• **What is being asked**
Copy exactly the lines that run from the one containing "Task: Click the globe" through the end of the entries, both ends included.

(Beginning of Data under study)

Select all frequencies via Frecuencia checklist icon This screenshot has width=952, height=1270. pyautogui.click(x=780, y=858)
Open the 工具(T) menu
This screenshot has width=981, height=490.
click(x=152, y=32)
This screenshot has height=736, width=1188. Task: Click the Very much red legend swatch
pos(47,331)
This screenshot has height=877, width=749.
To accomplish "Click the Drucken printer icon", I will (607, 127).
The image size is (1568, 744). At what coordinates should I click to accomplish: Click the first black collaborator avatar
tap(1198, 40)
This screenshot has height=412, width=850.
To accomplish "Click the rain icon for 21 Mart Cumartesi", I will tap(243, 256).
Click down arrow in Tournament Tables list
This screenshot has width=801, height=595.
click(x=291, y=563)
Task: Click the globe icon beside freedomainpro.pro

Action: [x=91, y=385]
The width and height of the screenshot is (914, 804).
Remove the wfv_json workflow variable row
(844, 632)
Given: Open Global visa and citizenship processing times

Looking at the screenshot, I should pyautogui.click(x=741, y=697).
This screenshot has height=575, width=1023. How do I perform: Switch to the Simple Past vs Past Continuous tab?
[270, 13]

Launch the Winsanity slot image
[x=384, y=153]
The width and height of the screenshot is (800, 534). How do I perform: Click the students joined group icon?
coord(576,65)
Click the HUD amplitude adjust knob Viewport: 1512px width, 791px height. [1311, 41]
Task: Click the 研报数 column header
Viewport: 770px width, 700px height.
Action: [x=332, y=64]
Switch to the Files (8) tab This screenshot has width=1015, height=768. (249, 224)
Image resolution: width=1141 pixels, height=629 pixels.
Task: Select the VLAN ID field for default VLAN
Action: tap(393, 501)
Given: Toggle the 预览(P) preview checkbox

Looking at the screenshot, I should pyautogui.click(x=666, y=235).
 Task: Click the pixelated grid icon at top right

(End of Data under study)

• **Exercise output**
Task: Click the globe icon beside freedomainpro.pro

Action: [x=91, y=385]
The width and height of the screenshot is (914, 804).
Remove the wfv_json workflow variable row
(844, 632)
Given: Open Global visa and citizenship processing times

Looking at the screenshot, I should pyautogui.click(x=741, y=697).
This screenshot has height=575, width=1023. How do I perform: Switch to the Simple Past vs Past Continuous tab?
[270, 13]

Launch the Winsanity slot image
[x=384, y=153]
The width and height of the screenshot is (800, 534). How do I perform: Click the students joined group icon?
coord(576,65)
Click the HUD amplitude adjust knob Viewport: 1512px width, 791px height. [1311, 41]
Task: Click the 研报数 column header
Viewport: 770px width, 700px height.
Action: [x=332, y=64]
Switch to the Files (8) tab This screenshot has width=1015, height=768. (249, 224)
Image resolution: width=1141 pixels, height=629 pixels.
Task: Select the VLAN ID field for default VLAN
Action: tap(393, 501)
Given: Toggle the 预览(P) preview checkbox

Looking at the screenshot, I should pyautogui.click(x=666, y=235).
 Task: Click the pixelated grid icon at top right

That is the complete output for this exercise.